-Enfance et adolescence
Enfance et jeunesse au Parc Albert à Ganshoren – 1960-1990.
En 1959-1960, mes parents, Alfred et Henriette Van Nieuwenhuysen-Pièrard ont fait construire la maison que mon épouse Jacqueline, nos enfants Henri et Camille ainsi que moi-même occupons actuellement (avenue Mathieu De Jonge 34). Etant né en 1955, j’étais donc dans ma cinquième année lorsque ma famille s’établit dans la demeure nouvellement construite. C’était l’âge de l’insouciance et des jeux et le « parc Albert » de l’époque s’y prêtait à merveille. A l’endroit où s’étendent actuellement les terrains de tennis et le terrain de football, on trouvait des marécages où les gamins du cru allaient pêcher des tritons et grenouilles, dont certaines atteignaient une taille respectable, sautant sans difficulté par-dessus les parois du seau dans lequel on les avait déposées. L’étang qui sert de trop-plein à celui du château de Rivieren n’était pas encore enclos, de sorte qu’on pouvait également y attraper des batraciens. Lors de leur période de reproduction, les grenouilles y menaient un tel vacarme que leurs coassements troublaient pendant quelques jours le sommeil des riverains.
De notre quartier, les maisons bordant les avenues Mathieu De Jonge, Richard Mazza et des Troubadours, la drève du Château (tronçon entre l’actuel « Chaudron d’or » et l’entrée du Château) ainsi que les squares des Privilèges, des Oriflammes et de la Diligence furent d’abord construites. L’autre partie du quartier, qu’on appelait « le nouveau quartier » (avenues des Quatre-vingts hêtres et Henri Feuillien, de même que le clos des Tarins) ne fut bâtie que dans le courant des années 1960. Bruxelles s’arrêtait à la fin de l’avenue Mathieu De Jonge, au rond-point de l’avenue de la Réforme et de la drève de Rivieren (au Magasin « Fin Gourmet ») et au croisement de l’avenue Van Overbeke et de la rue de l’Eglise Saint-Martin. Tout ce qui se trouvait à l’ouest de ces points, hormis la vénérable rue Zeyp, alors encore pavée et très pittoresque, n’était que terrains vagues, marais et campagnes. De formidables terrains de jeu.
A l’endroit où se trouve aujourd’hui le terrain de football du parc Albert, on avait apporté des terres de remblais, créant des « collines », dont les gamins se disputaient la possession.

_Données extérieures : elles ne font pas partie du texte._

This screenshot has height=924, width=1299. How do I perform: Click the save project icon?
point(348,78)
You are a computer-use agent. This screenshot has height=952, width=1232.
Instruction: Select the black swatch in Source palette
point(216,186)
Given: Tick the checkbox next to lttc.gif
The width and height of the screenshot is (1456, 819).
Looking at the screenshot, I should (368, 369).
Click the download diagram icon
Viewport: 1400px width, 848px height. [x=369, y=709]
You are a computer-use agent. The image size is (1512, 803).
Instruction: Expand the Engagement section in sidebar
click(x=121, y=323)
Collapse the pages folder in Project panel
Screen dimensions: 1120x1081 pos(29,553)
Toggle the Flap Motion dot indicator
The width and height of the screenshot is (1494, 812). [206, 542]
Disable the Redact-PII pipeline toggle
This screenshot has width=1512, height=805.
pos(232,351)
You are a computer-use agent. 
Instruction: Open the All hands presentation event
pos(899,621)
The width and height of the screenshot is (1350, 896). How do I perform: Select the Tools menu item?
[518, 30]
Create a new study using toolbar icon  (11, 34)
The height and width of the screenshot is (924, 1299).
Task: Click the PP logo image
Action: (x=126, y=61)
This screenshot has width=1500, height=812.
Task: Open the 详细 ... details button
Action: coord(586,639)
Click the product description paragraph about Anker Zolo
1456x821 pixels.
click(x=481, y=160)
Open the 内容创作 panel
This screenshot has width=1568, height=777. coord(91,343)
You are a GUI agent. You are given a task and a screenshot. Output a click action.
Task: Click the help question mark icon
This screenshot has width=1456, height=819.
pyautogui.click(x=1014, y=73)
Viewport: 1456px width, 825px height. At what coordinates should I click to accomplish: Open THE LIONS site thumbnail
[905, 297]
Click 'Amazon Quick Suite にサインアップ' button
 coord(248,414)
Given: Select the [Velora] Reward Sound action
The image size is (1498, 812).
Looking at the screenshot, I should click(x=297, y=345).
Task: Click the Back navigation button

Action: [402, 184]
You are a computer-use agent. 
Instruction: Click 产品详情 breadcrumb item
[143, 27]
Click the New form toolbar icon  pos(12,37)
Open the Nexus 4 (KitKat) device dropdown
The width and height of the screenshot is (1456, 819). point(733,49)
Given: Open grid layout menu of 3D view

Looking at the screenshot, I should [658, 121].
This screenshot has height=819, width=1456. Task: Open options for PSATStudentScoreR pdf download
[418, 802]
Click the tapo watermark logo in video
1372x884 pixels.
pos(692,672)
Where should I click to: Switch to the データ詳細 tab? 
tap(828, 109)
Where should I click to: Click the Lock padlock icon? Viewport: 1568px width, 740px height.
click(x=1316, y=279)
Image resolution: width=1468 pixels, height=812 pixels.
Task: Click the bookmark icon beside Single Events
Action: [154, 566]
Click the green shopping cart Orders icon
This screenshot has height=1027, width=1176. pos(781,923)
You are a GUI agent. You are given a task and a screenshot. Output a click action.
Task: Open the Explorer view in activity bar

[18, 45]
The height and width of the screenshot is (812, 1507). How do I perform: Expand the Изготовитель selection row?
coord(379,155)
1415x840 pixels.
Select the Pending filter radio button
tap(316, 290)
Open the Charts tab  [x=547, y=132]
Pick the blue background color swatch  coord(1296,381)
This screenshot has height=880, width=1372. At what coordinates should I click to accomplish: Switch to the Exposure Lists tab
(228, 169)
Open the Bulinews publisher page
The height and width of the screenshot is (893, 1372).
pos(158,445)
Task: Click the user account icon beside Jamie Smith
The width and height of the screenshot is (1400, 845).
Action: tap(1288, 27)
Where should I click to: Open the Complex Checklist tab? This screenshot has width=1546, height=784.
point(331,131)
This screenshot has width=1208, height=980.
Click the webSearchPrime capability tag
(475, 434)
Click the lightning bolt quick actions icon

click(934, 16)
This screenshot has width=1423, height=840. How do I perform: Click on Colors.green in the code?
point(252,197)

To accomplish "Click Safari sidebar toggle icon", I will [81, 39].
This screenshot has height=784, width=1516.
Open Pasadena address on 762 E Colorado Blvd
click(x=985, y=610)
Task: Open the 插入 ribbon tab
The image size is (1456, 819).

On y construisait des camps retranchés avec des pistes de départ pour les vélos de ceux qui devaient intercepter l’ennemi. Souvent, des plaques de tôle ondulée recouvraient les fortifications et produisaient un bruit terrible à l’impact des mottes de terre que les protagonistes se canardaient à l’envi. A la fin d’une journée de jeu, j’étais à ce point crotté et plein de sable que ma mère me faisait déshabiller dans le garage avant de m’amener à la salle de bain pour m’y récurer.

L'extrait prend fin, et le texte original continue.